To do -
Each entry must appear in the answer exactly as it does here.

..............................

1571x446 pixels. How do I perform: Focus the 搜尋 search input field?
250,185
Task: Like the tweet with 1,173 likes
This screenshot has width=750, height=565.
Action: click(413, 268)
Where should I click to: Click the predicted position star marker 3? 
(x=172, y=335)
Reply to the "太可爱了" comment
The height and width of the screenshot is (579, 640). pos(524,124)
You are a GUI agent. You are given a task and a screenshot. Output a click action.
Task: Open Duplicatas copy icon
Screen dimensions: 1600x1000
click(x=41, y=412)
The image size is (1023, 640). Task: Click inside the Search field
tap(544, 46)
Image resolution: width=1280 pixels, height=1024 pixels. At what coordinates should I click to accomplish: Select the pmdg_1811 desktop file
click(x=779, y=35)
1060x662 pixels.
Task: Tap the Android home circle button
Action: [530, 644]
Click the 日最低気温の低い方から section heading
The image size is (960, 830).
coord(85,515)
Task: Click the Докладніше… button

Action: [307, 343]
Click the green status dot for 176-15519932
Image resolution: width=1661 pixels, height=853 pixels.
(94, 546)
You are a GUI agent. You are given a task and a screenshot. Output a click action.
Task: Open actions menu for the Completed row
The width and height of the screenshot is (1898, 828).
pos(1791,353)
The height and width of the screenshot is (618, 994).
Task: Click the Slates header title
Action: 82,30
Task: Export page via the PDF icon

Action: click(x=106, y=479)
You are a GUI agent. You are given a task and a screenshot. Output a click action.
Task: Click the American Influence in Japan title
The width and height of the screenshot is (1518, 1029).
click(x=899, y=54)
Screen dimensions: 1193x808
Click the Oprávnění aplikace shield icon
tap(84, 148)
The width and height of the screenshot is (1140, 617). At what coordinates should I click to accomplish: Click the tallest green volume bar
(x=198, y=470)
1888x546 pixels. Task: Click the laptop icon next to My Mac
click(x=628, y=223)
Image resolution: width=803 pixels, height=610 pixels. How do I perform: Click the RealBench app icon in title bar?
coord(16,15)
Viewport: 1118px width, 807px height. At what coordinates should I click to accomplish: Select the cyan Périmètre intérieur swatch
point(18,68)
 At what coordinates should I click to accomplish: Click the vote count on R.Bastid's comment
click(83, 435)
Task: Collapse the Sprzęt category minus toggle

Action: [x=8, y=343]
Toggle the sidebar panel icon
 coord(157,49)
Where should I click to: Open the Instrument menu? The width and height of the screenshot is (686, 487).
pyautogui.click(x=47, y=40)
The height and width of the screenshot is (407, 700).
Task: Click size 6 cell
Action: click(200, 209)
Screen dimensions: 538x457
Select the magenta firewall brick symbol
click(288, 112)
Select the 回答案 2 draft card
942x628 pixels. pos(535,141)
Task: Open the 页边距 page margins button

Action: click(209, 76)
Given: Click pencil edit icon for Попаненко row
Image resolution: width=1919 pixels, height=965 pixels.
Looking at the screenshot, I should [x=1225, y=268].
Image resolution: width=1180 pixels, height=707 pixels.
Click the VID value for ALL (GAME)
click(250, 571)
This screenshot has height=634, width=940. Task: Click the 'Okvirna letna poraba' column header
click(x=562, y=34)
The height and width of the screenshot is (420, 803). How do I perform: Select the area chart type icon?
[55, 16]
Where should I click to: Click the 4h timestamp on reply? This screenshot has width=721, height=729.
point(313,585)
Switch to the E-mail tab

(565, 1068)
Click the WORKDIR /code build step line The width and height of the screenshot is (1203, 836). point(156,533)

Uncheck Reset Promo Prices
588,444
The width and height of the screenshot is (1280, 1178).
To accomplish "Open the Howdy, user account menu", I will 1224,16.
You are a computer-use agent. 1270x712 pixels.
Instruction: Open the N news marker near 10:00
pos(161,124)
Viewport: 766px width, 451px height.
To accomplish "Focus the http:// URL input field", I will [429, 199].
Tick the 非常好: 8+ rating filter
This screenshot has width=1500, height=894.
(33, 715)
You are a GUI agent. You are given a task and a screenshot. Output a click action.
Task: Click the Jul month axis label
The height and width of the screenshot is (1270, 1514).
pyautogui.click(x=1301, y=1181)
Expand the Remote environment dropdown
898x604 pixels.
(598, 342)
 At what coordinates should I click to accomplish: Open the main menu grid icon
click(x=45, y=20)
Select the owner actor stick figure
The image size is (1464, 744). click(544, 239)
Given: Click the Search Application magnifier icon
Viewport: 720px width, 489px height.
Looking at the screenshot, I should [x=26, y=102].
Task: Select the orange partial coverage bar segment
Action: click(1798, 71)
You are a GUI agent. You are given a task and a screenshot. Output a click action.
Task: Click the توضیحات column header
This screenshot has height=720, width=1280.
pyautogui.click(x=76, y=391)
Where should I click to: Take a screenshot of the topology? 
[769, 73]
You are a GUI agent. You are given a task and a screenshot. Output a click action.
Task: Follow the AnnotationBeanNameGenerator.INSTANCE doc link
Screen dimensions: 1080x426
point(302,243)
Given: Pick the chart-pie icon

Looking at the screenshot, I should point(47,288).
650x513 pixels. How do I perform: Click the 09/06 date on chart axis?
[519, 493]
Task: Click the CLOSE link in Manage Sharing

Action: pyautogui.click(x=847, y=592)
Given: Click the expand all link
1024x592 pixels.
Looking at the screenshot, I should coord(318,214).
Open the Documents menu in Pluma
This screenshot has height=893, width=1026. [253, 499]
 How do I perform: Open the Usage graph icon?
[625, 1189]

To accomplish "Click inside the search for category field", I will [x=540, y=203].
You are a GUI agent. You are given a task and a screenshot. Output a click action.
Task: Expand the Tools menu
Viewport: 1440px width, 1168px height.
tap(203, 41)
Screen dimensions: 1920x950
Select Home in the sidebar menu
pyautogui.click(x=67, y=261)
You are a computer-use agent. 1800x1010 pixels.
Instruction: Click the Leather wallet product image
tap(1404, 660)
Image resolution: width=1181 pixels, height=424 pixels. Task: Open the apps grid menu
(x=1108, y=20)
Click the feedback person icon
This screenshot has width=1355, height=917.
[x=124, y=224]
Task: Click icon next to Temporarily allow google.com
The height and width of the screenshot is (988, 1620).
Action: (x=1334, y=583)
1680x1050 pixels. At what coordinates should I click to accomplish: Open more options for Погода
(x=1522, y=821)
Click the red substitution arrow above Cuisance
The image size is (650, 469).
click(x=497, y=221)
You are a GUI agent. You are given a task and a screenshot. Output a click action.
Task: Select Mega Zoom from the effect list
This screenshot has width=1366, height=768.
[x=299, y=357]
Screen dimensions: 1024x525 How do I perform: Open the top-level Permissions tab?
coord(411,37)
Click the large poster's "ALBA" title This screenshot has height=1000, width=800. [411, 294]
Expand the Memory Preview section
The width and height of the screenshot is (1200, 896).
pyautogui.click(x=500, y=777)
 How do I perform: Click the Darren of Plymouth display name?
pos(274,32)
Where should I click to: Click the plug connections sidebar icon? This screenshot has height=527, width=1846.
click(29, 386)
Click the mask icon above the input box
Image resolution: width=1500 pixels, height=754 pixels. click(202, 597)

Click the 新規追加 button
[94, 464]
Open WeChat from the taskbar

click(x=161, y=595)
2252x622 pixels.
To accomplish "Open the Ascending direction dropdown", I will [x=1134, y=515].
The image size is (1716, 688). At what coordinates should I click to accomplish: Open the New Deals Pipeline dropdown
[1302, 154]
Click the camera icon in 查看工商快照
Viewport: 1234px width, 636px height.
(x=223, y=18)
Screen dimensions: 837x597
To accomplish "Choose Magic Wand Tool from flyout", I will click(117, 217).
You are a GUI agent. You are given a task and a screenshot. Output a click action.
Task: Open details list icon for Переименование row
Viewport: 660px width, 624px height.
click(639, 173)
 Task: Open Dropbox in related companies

..............................

Response for this exercise -
1571x446 pixels. How do I perform: Focus the 搜尋 search input field?
250,185
Task: Like the tweet with 1,173 likes
This screenshot has width=750, height=565.
Action: click(413, 268)
Where should I click to: Click the predicted position star marker 3? 
(x=172, y=335)
Reply to the "太可爱了" comment
The height and width of the screenshot is (579, 640). pos(524,124)
You are a GUI agent. You are given a task and a screenshot. Output a click action.
Task: Open Duplicatas copy icon
Screen dimensions: 1600x1000
click(x=41, y=412)
The image size is (1023, 640). Task: Click inside the Search field
tap(544, 46)
Image resolution: width=1280 pixels, height=1024 pixels. At what coordinates should I click to accomplish: Select the pmdg_1811 desktop file
click(x=779, y=35)
1060x662 pixels.
Task: Tap the Android home circle button
Action: [530, 644]
Click the 日最低気温の低い方から section heading
The image size is (960, 830).
coord(85,515)
Task: Click the Докладніше… button

Action: [307, 343]
Click the green status dot for 176-15519932
Image resolution: width=1661 pixels, height=853 pixels.
(94, 546)
You are a GUI agent. You are given a task and a screenshot. Output a click action.
Task: Open actions menu for the Completed row
The width and height of the screenshot is (1898, 828).
pos(1791,353)
The height and width of the screenshot is (618, 994).
Task: Click the Slates header title
Action: 82,30
Task: Export page via the PDF icon

Action: click(x=106, y=479)
You are a GUI agent. You are given a task and a screenshot. Output a click action.
Task: Click the American Influence in Japan title
The width and height of the screenshot is (1518, 1029).
click(x=899, y=54)
Screen dimensions: 1193x808
Click the Oprávnění aplikace shield icon
tap(84, 148)
The width and height of the screenshot is (1140, 617). At what coordinates should I click to accomplish: Click the tallest green volume bar
(x=198, y=470)
1888x546 pixels. Task: Click the laptop icon next to My Mac
click(x=628, y=223)
Image resolution: width=803 pixels, height=610 pixels. How do I perform: Click the RealBench app icon in title bar?
coord(16,15)
Viewport: 1118px width, 807px height. At what coordinates should I click to accomplish: Select the cyan Périmètre intérieur swatch
point(18,68)
 At what coordinates should I click to accomplish: Click the vote count on R.Bastid's comment
click(83, 435)
Task: Collapse the Sprzęt category minus toggle

Action: [x=8, y=343]
Toggle the sidebar panel icon
 coord(157,49)
Where should I click to: Open the Instrument menu? The width and height of the screenshot is (686, 487).
pyautogui.click(x=47, y=40)
The height and width of the screenshot is (407, 700).
Task: Click size 6 cell
Action: click(200, 209)
Screen dimensions: 538x457
Select the magenta firewall brick symbol
click(288, 112)
Select the 回答案 2 draft card
942x628 pixels. pos(535,141)
Task: Open the 页边距 page margins button

Action: click(209, 76)
Given: Click pencil edit icon for Попаненко row
Image resolution: width=1919 pixels, height=965 pixels.
Looking at the screenshot, I should [x=1225, y=268].
Image resolution: width=1180 pixels, height=707 pixels.
Click the VID value for ALL (GAME)
click(250, 571)
This screenshot has height=634, width=940. Task: Click the 'Okvirna letna poraba' column header
click(x=562, y=34)
The height and width of the screenshot is (420, 803). How do I perform: Select the area chart type icon?
[55, 16]
Where should I click to: Click the 4h timestamp on reply? This screenshot has width=721, height=729.
point(313,585)
Switch to the E-mail tab

(565, 1068)
Click the WORKDIR /code build step line The width and height of the screenshot is (1203, 836). point(156,533)

Uncheck Reset Promo Prices
588,444
The width and height of the screenshot is (1280, 1178).
To accomplish "Open the Howdy, user account menu", I will 1224,16.
You are a computer-use agent. 1270x712 pixels.
Instruction: Open the N news marker near 10:00
pos(161,124)
Viewport: 766px width, 451px height.
To accomplish "Focus the http:// URL input field", I will [429, 199].
Tick the 非常好: 8+ rating filter
This screenshot has width=1500, height=894.
(33, 715)
You are a GUI agent. You are given a task and a screenshot. Output a click action.
Task: Click the Jul month axis label
The height and width of the screenshot is (1270, 1514).
pyautogui.click(x=1301, y=1181)
Expand the Remote environment dropdown
898x604 pixels.
(598, 342)
 At what coordinates should I click to accomplish: Open the main menu grid icon
click(x=45, y=20)
Select the owner actor stick figure
The image size is (1464, 744). click(544, 239)
Given: Click the Search Application magnifier icon
Viewport: 720px width, 489px height.
Looking at the screenshot, I should [x=26, y=102].
Task: Select the orange partial coverage bar segment
Action: click(1798, 71)
You are a GUI agent. You are given a task and a screenshot. Output a click action.
Task: Click the توضیحات column header
This screenshot has height=720, width=1280.
pyautogui.click(x=76, y=391)
Where should I click to: Take a screenshot of the topology? 
[769, 73]
You are a GUI agent. You are given a task and a screenshot. Output a click action.
Task: Follow the AnnotationBeanNameGenerator.INSTANCE doc link
Screen dimensions: 1080x426
point(302,243)
Given: Pick the chart-pie icon

Looking at the screenshot, I should point(47,288).
650x513 pixels. How do I perform: Click the 09/06 date on chart axis?
[519, 493]
Task: Click the CLOSE link in Manage Sharing

Action: pyautogui.click(x=847, y=592)
Given: Click the expand all link
1024x592 pixels.
Looking at the screenshot, I should coord(318,214).
Open the Documents menu in Pluma
This screenshot has height=893, width=1026. [253, 499]
 How do I perform: Open the Usage graph icon?
[625, 1189]

To accomplish "Click inside the search for category field", I will [x=540, y=203].
You are a GUI agent. You are given a task and a screenshot. Output a click action.
Task: Expand the Tools menu
Viewport: 1440px width, 1168px height.
tap(203, 41)
Screen dimensions: 1920x950
Select Home in the sidebar menu
pyautogui.click(x=67, y=261)
You are a computer-use agent. 1800x1010 pixels.
Instruction: Click the Leather wallet product image
tap(1404, 660)
Image resolution: width=1181 pixels, height=424 pixels. Task: Open the apps grid menu
(x=1108, y=20)
Click the feedback person icon
This screenshot has width=1355, height=917.
[x=124, y=224]
Task: Click icon next to Temporarily allow google.com
The height and width of the screenshot is (988, 1620).
Action: (x=1334, y=583)
1680x1050 pixels. At what coordinates should I click to accomplish: Open more options for Погода
(x=1522, y=821)
Click the red substitution arrow above Cuisance
The image size is (650, 469).
click(x=497, y=221)
You are a GUI agent. You are given a task and a screenshot. Output a click action.
Task: Select Mega Zoom from the effect list
This screenshot has width=1366, height=768.
[x=299, y=357]
Screen dimensions: 1024x525 How do I perform: Open the top-level Permissions tab?
coord(411,37)
Click the large poster's "ALBA" title This screenshot has height=1000, width=800. [411, 294]
Expand the Memory Preview section
The width and height of the screenshot is (1200, 896).
pyautogui.click(x=500, y=777)
 How do I perform: Click the Darren of Plymouth display name?
pos(274,32)
Where should I click to: Click the plug connections sidebar icon? This screenshot has height=527, width=1846.
click(29, 386)
Click the mask icon above the input box
Image resolution: width=1500 pixels, height=754 pixels. click(202, 597)

Click the 新規追加 button
[94, 464]
Open WeChat from the taskbar

click(x=161, y=595)
2252x622 pixels.
To accomplish "Open the Ascending direction dropdown", I will [x=1134, y=515].
The image size is (1716, 688). At what coordinates should I click to accomplish: Open the New Deals Pipeline dropdown
[1302, 154]
Click the camera icon in 查看工商快照
Viewport: 1234px width, 636px height.
(x=223, y=18)
Screen dimensions: 837x597
To accomplish "Choose Magic Wand Tool from flyout", I will click(117, 217).
You are a GUI agent. You are given a task and a screenshot. Output a click action.
Task: Open details list icon for Переименование row
Viewport: 660px width, 624px height.
click(639, 173)
 Task: Open Dropbox in related companies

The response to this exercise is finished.